Problem to solve: Exact copies of the records below are needed, free of pictures.

(Collected data)

-=-=-

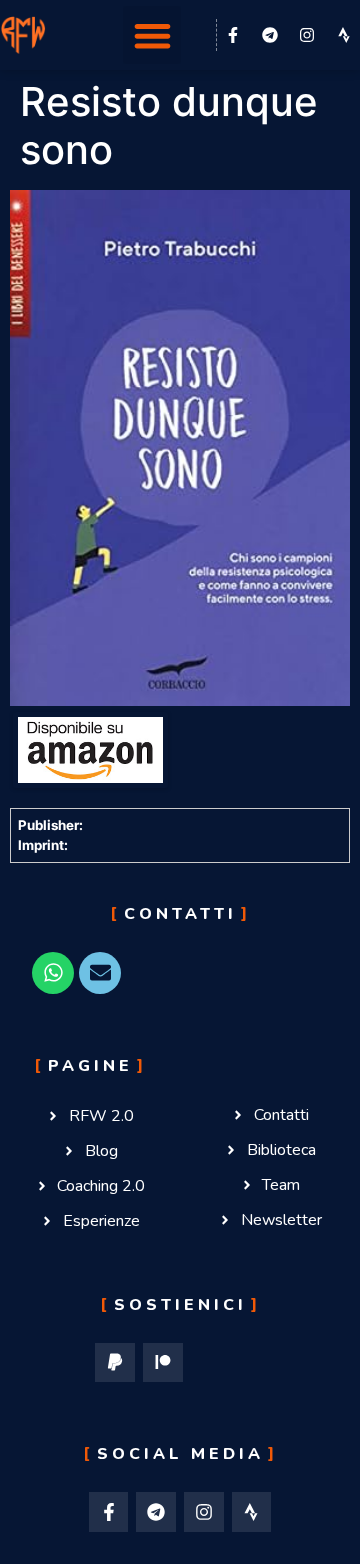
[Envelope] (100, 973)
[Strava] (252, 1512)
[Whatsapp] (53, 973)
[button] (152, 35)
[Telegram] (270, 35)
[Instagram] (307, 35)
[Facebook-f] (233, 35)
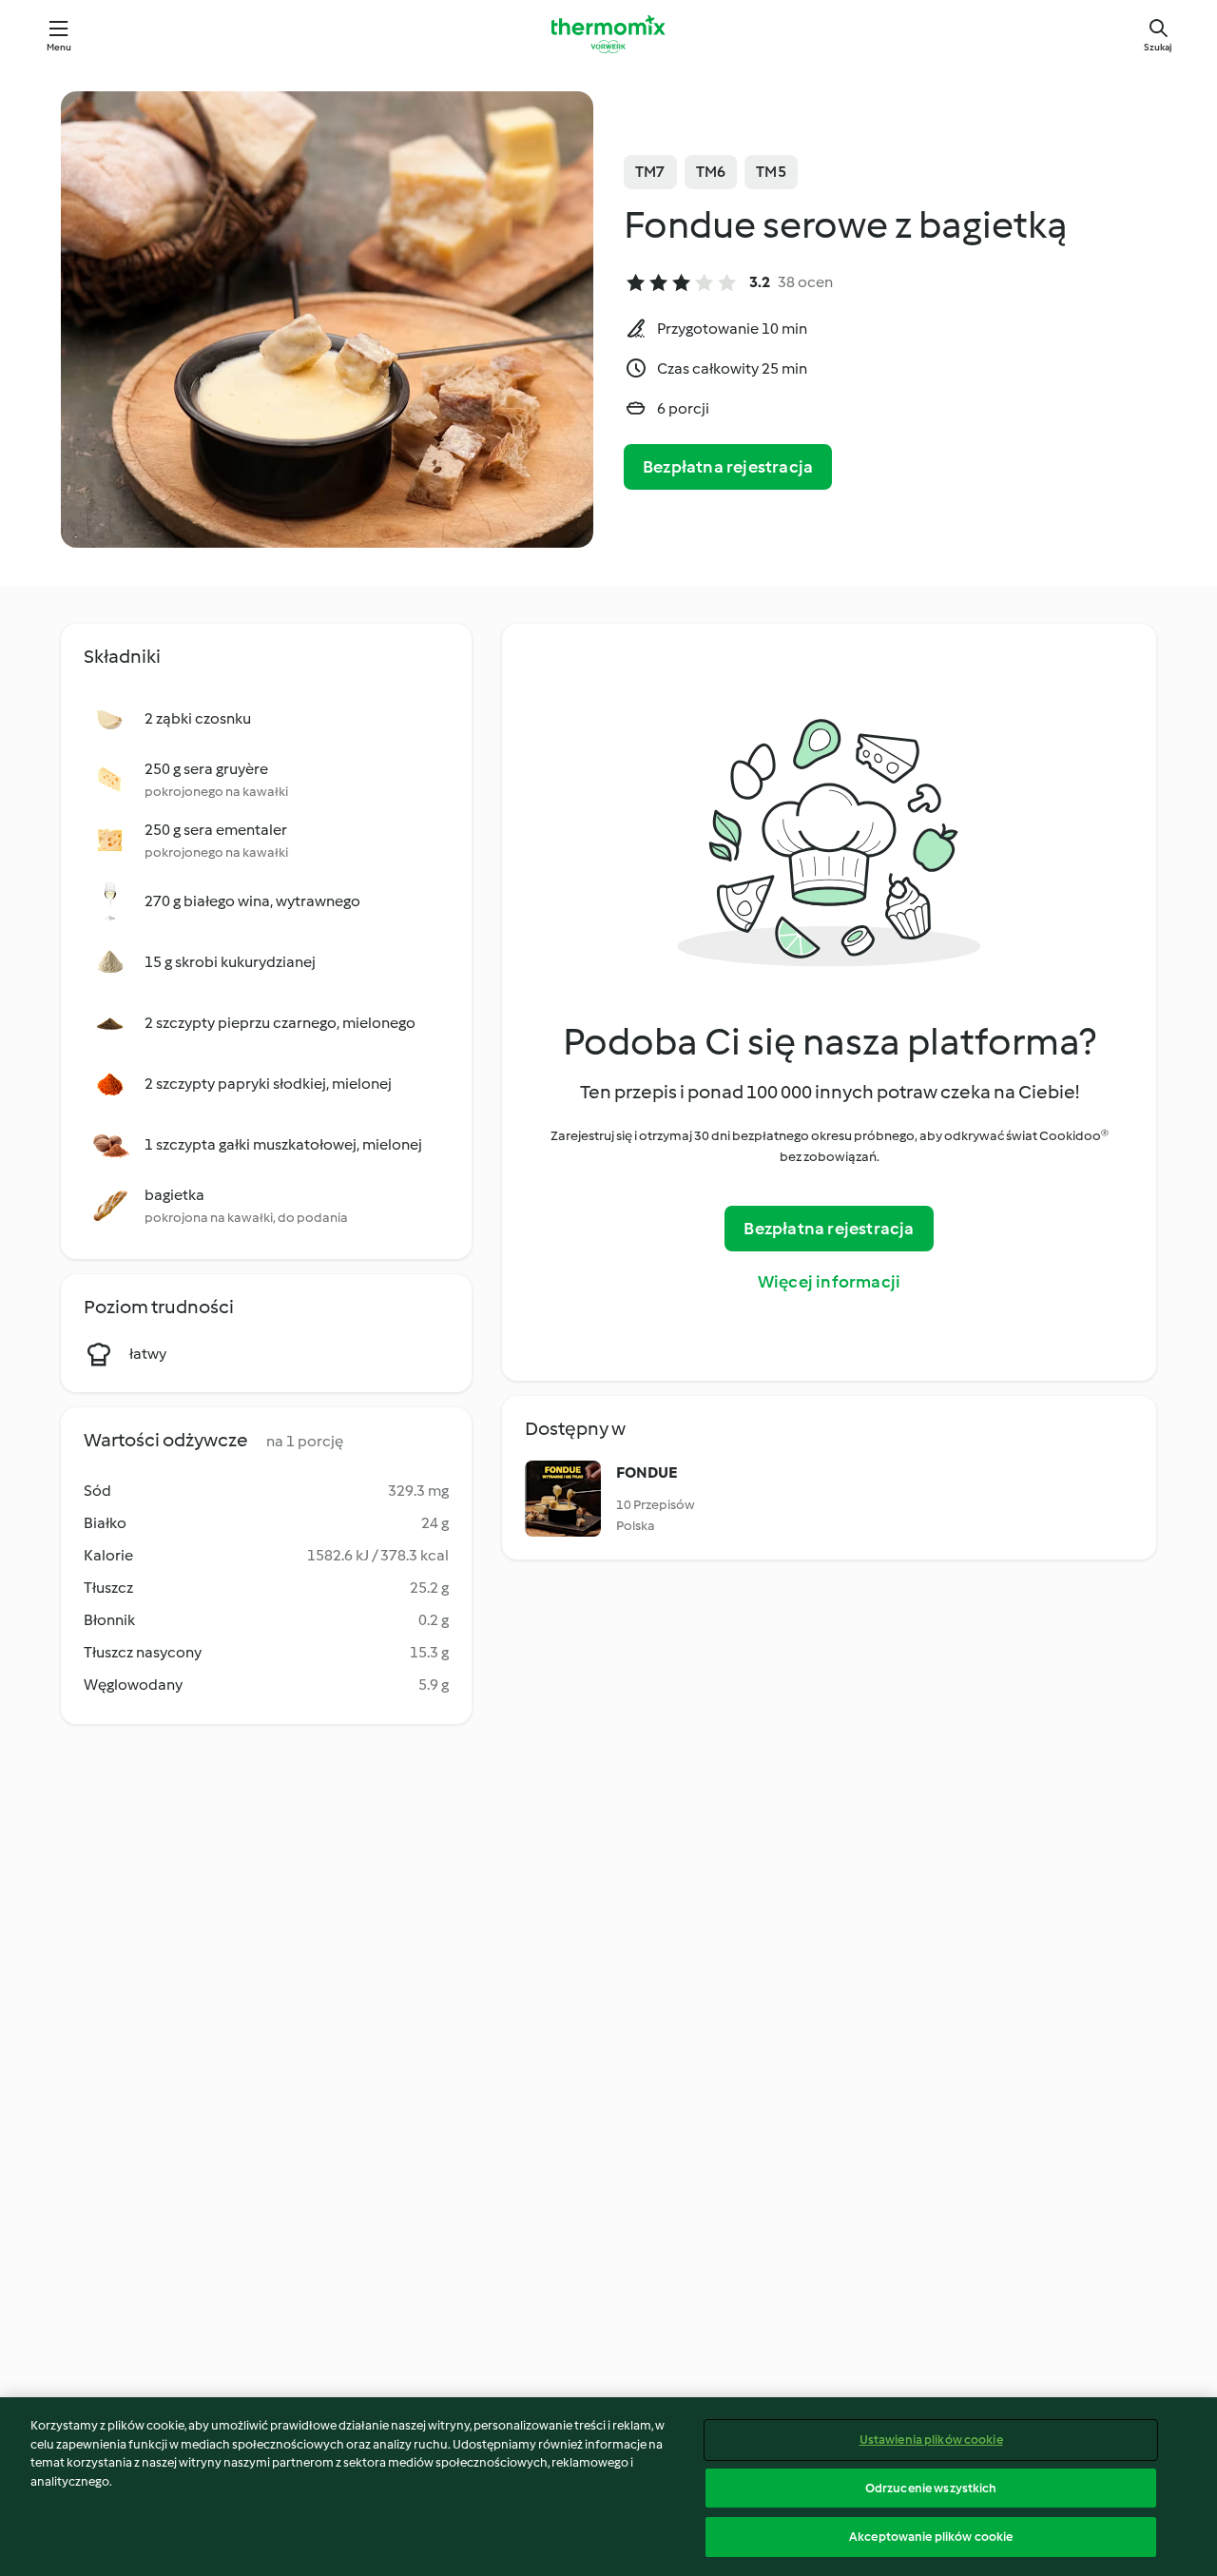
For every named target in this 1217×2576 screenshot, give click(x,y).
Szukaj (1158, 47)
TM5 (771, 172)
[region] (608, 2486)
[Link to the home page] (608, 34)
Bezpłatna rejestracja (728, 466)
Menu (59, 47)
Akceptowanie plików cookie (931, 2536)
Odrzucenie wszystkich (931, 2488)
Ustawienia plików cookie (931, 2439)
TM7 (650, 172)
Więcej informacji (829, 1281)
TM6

-=-=-

Worked solution:
[Envelope] (100, 973)
[Strava] (252, 1512)
[Whatsapp] (53, 973)
[button] (152, 35)
[Telegram] (270, 35)
[Instagram] (307, 35)
[Facebook-f] (233, 35)
For every named target in this 1217×2576 screenshot, give click(x,y).
Szukaj (1158, 47)
TM5 (771, 172)
[region] (608, 2486)
[Link to the home page] (608, 34)
Bezpłatna rejestracja (728, 466)
Menu (59, 47)
Akceptowanie plików cookie (931, 2536)
Odrzucenie wszystkich (931, 2488)
Ustawienia plików cookie (931, 2439)
TM7 (650, 172)
Więcej informacji (829, 1281)
TM6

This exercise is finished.